DOCUMENT PASSAGE
(begin)

Share your dilemmas and get honest opinions from other Mumsnetters.

To feel really stupid & naive

227 replies

dryingstuff · 16/04/2023 09:02

I probably abu but just feel stupid & hurt tbh.

I live in a now popular part of London (it wasn't always so, I moved her when it was a bit crap hence why I could afford it).

Like many parts of London there is lots of amazing primaries but only a few good secondaries which are very oversubscribed. I have/had a really good network of neighbours/school mum friends, our dc are really close & as families we have all spent a lot of time together over the yrs. A few times I have mooted moving away & I've always been strongly discouraged because "our dc will all go to school together", "you're part of the group" "it won't be the same" etc. I've wanted to move for more choice of schools & to free up income. One difference between me & the majority of the group is that we have similar earnings but they have a lot more family money behind them although I guess I didn't realise how much.
Secondary school chat has ramped up & it now transpires that from our group 4 are choosing private school (previously there has always been a negative view on private), one is moving out and is under offer & another one has been tutoring for months for a selective place. It leaves me & 1 other, although she is closer to the secondary & tbh her dd is so bright that she could likely get a place at most schools without too much effort. It feels like the other 6 has discussed all this without us as this all came out in a recent chat. 2 were like "why don't you look at private", "ask family to help". There is no way we could afford private school for 2 dc. Of the 4 choosing it 3 have said gps have offered to help but our gps aren't in that position at all which they don't seem to understand. I guess I feel stupid for thinking we were really all friends & for believing that our dc would actually go to school together. I also feel like an idiot for not looking at tuition or going through with a move.

(end)

Element lookup records:

(begin)

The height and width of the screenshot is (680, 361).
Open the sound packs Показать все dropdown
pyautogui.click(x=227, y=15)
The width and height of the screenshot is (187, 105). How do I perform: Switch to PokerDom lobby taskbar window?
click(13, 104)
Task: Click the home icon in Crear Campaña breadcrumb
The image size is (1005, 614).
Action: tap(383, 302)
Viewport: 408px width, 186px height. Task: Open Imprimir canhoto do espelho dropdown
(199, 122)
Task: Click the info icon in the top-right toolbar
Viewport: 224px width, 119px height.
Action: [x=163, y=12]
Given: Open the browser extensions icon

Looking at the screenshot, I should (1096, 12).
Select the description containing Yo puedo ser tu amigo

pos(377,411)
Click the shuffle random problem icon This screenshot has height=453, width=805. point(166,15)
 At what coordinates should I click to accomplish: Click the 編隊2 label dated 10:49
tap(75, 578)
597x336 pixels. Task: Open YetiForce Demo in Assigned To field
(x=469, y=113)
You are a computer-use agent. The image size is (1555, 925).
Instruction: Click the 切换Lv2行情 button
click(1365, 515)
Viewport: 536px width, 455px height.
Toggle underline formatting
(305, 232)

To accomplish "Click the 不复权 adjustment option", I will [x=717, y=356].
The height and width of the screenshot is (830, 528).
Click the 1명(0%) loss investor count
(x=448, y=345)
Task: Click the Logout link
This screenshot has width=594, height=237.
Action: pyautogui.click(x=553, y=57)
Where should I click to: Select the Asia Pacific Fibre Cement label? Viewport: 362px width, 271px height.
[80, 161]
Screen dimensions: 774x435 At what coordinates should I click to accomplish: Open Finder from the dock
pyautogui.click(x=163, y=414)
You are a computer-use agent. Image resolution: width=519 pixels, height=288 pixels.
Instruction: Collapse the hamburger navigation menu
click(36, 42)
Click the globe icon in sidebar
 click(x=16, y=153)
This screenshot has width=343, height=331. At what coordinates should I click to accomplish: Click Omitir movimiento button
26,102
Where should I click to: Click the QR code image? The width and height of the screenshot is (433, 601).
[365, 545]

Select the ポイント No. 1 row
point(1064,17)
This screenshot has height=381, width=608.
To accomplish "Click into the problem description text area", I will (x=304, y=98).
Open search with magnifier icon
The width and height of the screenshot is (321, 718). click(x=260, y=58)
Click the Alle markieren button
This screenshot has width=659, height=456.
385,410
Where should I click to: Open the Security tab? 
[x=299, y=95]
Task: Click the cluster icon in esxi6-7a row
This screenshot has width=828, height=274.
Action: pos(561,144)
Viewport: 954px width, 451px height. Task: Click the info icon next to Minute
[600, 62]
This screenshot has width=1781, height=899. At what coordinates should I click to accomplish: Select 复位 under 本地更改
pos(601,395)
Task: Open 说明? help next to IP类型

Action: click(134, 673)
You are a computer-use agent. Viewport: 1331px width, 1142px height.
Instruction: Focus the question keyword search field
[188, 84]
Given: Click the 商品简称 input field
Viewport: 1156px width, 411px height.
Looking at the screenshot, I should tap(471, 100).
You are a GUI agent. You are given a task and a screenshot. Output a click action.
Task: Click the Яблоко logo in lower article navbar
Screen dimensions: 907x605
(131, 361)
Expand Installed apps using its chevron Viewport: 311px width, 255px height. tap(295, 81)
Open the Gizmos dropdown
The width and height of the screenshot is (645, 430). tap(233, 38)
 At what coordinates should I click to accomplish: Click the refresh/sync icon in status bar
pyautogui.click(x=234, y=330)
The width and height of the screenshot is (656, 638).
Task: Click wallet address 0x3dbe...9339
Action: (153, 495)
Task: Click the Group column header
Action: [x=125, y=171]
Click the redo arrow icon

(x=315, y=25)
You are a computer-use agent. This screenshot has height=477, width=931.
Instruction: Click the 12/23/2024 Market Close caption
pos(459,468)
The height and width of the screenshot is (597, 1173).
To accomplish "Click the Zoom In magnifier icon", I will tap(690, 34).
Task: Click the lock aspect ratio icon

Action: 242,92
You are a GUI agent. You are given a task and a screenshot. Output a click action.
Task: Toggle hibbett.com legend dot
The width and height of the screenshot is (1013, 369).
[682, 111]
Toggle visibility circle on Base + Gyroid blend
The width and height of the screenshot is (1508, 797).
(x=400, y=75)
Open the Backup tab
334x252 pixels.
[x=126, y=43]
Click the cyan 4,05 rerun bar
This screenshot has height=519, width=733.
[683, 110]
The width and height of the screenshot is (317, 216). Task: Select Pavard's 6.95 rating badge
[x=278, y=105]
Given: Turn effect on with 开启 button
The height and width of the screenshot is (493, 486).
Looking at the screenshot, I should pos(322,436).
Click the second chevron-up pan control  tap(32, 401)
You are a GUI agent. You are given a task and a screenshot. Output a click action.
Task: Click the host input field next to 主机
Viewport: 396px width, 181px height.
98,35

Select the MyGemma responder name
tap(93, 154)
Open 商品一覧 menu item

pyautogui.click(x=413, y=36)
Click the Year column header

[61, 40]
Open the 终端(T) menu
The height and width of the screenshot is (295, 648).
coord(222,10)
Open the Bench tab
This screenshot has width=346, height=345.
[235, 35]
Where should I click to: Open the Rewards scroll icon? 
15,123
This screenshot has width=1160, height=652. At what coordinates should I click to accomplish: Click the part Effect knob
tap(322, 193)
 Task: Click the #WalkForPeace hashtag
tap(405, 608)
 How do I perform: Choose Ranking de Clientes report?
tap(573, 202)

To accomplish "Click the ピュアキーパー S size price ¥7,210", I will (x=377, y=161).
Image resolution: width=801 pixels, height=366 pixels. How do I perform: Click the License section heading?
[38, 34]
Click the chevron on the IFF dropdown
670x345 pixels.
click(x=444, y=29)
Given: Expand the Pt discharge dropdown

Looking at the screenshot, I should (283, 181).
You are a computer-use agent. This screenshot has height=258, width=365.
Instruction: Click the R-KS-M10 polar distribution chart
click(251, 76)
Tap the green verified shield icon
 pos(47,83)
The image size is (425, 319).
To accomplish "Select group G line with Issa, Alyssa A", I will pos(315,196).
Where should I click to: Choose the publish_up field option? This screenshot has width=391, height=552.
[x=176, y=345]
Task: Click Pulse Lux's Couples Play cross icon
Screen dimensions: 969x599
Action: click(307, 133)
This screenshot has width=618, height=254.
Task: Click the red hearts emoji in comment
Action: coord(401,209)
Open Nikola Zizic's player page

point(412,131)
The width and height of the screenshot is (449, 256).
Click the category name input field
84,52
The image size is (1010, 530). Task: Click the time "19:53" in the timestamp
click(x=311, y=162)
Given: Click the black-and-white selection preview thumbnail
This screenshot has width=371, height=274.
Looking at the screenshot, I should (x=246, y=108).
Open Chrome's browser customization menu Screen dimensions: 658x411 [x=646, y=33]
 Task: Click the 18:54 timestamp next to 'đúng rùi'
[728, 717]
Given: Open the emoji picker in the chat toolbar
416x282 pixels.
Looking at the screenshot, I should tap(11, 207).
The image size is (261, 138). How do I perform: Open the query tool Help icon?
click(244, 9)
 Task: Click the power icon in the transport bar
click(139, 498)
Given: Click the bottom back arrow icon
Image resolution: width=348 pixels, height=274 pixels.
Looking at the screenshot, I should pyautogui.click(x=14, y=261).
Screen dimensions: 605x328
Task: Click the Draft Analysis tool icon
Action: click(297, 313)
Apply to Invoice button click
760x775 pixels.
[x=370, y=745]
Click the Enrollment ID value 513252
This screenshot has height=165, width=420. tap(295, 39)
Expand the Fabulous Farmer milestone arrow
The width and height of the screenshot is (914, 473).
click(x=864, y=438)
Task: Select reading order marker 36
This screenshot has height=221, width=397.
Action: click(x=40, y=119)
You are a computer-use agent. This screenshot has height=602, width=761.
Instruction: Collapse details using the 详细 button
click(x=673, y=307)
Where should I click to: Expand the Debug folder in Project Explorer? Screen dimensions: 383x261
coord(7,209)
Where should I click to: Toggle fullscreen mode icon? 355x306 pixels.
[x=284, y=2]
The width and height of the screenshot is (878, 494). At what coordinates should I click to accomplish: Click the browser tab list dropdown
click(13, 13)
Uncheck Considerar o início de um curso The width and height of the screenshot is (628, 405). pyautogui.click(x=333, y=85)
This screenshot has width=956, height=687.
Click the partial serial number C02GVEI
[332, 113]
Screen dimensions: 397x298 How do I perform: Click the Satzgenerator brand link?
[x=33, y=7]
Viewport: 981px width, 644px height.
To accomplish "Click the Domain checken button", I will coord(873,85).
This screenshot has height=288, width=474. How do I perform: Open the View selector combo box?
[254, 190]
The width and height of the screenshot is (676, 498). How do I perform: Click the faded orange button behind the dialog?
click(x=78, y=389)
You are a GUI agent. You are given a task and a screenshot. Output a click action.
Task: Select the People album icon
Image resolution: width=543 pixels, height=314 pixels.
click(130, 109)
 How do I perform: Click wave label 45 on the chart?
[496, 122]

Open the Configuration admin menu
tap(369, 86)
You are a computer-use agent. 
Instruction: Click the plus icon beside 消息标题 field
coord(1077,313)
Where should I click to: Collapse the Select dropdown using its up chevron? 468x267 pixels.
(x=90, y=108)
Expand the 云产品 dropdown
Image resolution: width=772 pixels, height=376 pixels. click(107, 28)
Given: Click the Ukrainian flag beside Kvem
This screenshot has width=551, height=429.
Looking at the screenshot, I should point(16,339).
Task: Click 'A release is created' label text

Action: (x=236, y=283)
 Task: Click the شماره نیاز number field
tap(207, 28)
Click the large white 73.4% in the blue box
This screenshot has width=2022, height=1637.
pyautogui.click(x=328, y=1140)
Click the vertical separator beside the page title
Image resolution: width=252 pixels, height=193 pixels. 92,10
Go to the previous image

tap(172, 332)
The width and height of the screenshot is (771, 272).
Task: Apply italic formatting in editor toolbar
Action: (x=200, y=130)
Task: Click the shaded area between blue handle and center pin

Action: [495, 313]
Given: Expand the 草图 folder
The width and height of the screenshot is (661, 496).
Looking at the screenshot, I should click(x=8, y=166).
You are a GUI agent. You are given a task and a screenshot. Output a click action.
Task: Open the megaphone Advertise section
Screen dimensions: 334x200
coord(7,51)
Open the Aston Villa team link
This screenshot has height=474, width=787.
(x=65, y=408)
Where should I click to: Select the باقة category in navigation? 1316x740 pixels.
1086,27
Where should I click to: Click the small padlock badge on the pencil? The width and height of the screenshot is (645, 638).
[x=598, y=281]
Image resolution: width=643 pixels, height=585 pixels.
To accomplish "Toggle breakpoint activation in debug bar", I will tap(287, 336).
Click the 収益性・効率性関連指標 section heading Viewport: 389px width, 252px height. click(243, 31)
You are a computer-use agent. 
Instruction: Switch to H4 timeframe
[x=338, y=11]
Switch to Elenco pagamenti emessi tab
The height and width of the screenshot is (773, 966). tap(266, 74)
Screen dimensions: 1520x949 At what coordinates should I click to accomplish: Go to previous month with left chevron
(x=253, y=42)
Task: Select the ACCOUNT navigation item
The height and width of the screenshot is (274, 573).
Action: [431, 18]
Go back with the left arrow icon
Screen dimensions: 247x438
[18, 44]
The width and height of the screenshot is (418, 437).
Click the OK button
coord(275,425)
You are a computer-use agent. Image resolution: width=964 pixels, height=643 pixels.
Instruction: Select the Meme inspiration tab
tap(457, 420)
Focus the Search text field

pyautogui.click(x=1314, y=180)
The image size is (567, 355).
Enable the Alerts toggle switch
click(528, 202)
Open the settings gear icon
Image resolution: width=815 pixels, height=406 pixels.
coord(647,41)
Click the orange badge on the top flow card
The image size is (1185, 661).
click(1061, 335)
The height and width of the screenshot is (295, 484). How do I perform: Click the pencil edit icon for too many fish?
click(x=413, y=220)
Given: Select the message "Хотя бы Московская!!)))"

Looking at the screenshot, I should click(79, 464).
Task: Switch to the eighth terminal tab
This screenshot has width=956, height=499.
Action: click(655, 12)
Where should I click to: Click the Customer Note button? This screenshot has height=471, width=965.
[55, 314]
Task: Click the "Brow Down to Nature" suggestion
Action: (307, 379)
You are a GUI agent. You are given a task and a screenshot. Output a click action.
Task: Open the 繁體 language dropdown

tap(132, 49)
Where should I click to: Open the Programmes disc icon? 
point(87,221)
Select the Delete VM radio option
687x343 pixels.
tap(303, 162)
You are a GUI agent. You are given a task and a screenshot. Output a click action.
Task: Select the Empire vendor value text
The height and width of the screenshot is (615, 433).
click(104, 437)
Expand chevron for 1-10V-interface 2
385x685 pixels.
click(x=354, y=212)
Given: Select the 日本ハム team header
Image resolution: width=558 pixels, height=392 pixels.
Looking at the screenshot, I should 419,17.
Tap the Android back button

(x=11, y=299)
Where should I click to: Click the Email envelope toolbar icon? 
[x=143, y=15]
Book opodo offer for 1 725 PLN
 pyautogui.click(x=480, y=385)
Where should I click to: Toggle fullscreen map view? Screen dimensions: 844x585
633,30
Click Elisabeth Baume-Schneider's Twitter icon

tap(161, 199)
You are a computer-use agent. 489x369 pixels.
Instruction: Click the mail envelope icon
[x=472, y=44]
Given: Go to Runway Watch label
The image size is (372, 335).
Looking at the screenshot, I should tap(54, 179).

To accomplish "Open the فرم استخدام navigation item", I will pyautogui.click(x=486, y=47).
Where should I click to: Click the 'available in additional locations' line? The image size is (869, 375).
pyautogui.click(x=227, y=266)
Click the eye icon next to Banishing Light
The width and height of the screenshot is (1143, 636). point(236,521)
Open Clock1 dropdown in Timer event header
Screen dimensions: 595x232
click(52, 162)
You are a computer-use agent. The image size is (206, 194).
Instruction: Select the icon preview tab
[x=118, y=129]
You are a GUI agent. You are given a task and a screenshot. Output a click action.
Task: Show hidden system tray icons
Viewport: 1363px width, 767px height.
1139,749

(end)

Transcribe the stretch of the forum post from "I probably abu" through "realise how much.".

I probably abu but just feel stupid & hurt tbh.

I live in a now popular part of London (it wasn't always so, I moved her when it was a bit crap hence why I could afford it).

Like many parts of London there is lots of amazing primaries but only a few good secondaries which are very oversubscribed. I have/had a really good network of neighbours/school mum friends, our dc are really close & as families we have all spent a lot of time together over the yrs. A few times I have mooted moving away & I've always been strongly discouraged because "our dc will all go to school together", "you're part of the group" "it won't be the same" etc. I've wanted to move for more choice of schools & to free up income. One difference between me & the majority of the group is that we have similar earnings but they have a lot more family money behind them although I guess I didn't realise how much.